• _Description of the task_
Extract from the records below the stretch from the line containing "Нашы кантакты (535, 1949)" through the line containing "Para Autores (136, 1459)", both lines included, and reproduce those lines verbatim.

....................

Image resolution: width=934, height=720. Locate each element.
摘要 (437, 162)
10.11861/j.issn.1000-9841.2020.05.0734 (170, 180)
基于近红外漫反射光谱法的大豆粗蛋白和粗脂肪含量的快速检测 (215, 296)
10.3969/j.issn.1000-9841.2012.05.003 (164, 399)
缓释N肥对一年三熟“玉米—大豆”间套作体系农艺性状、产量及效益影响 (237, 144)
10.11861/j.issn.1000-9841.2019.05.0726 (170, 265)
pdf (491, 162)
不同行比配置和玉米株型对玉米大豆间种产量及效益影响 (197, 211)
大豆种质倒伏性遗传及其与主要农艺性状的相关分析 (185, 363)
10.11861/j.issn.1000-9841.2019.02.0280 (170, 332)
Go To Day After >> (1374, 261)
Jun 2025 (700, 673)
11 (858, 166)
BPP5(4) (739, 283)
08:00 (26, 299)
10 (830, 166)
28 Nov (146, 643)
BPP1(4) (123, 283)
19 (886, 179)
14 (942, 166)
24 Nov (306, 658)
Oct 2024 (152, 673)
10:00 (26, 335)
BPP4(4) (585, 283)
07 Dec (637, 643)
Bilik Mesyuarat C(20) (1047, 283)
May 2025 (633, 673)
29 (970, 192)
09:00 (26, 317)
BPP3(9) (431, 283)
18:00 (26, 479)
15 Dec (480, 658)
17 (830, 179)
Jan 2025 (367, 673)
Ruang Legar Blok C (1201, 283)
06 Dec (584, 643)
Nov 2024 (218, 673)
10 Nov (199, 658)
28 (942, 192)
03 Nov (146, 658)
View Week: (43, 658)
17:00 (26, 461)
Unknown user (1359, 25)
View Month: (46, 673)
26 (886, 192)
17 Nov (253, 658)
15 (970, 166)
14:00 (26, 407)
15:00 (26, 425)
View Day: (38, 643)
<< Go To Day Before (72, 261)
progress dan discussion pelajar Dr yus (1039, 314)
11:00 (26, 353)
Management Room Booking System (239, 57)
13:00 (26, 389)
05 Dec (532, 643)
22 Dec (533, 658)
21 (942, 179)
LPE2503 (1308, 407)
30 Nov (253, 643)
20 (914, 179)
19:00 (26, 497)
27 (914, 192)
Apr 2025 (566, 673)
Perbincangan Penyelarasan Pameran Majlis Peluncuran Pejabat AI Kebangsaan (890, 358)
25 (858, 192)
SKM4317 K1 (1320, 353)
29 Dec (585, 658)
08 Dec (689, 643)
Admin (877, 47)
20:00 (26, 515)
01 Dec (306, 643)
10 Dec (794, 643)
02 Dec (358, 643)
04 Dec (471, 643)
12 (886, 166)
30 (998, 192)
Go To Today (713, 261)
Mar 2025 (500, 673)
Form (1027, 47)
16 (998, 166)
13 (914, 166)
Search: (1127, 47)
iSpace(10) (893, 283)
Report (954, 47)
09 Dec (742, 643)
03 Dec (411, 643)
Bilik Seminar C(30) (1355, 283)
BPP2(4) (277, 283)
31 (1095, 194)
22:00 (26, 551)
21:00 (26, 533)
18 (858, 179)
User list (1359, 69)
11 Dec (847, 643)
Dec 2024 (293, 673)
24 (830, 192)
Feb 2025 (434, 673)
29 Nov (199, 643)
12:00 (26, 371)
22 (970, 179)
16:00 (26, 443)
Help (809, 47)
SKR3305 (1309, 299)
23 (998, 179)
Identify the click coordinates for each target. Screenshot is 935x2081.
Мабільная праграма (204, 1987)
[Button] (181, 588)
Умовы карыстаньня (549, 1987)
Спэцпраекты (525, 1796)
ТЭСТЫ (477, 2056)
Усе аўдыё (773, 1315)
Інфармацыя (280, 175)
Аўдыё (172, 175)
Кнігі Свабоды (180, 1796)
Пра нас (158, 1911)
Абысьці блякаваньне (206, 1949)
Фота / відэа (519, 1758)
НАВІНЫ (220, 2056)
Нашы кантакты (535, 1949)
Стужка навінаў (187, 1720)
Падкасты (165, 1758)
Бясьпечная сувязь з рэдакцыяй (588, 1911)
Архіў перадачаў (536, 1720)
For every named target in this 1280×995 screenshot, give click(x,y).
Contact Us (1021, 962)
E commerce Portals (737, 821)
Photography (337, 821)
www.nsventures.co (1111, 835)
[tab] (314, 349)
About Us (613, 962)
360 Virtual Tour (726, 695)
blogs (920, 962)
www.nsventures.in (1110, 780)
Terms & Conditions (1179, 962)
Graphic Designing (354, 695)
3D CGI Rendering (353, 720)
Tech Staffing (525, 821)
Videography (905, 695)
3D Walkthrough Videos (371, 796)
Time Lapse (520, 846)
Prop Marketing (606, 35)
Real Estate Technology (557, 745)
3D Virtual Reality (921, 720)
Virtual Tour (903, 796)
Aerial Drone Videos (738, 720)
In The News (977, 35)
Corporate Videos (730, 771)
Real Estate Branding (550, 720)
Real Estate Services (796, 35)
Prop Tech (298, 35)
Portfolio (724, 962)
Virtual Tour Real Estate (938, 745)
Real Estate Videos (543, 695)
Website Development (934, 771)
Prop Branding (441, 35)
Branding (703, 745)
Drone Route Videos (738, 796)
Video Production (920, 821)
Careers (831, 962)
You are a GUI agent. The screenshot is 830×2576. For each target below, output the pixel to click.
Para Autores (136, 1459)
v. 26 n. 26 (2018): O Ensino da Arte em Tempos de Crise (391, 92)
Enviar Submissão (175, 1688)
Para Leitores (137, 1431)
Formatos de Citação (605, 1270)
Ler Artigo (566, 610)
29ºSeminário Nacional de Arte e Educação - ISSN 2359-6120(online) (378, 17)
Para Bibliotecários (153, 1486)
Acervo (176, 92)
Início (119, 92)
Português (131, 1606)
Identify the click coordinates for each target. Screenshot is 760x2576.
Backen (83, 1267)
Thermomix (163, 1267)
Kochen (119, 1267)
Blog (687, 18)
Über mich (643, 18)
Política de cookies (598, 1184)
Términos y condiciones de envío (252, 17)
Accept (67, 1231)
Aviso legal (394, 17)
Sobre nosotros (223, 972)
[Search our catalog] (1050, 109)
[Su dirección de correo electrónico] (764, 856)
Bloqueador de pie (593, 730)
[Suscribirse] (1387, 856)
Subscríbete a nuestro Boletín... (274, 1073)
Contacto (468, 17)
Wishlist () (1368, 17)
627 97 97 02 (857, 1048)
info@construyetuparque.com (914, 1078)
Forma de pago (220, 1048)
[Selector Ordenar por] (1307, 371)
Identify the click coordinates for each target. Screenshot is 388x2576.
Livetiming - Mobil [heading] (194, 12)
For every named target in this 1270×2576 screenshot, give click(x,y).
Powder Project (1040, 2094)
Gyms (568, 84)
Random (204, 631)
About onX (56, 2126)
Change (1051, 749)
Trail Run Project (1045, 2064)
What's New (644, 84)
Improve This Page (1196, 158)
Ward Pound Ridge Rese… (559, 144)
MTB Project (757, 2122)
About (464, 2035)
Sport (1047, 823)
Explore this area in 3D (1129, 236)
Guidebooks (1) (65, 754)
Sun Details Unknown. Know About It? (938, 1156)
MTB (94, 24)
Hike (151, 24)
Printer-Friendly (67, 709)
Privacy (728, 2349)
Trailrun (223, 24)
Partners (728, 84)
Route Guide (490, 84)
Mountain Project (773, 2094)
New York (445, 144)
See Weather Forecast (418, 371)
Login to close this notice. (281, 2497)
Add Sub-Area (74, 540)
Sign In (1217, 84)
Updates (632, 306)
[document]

....................

• _Output for this task_
Нашы кантакты (535, 1949)
Стужка навінаў (187, 1720)
Падкасты (165, 1758)
Бясьпечная сувязь з рэдакцыяй (588, 1911)
Архіў перадачаў (536, 1720)
For every named target in this 1280×995 screenshot, give click(x,y).
Contact Us (1021, 962)
E commerce Portals (737, 821)
Photography (337, 821)
www.nsventures.co (1111, 835)
[tab] (314, 349)
About Us (613, 962)
360 Virtual Tour (726, 695)
blogs (920, 962)
www.nsventures.in (1110, 780)
Terms & Conditions (1179, 962)
Graphic Designing (354, 695)
3D CGI Rendering (353, 720)
Tech Staffing (525, 821)
Videography (905, 695)
3D Walkthrough Videos (371, 796)
Time Lapse (520, 846)
Prop Marketing (606, 35)
Real Estate Technology (557, 745)
3D Virtual Reality (921, 720)
Virtual Tour (903, 796)
Aerial Drone Videos (738, 720)
In The News (977, 35)
Corporate Videos (730, 771)
Real Estate Branding (550, 720)
Real Estate Services (796, 35)
Prop Tech (298, 35)
Portfolio (724, 962)
Virtual Tour Real Estate (938, 745)
Real Estate Videos (543, 695)
Website Development (934, 771)
Prop Branding (441, 35)
Branding (703, 745)
Drone Route Videos (738, 796)
Video Production (920, 821)
Careers (831, 962)
You are a GUI agent. The screenshot is 830×2576. For each target below, output the pixel to click.
Para Autores (136, 1459)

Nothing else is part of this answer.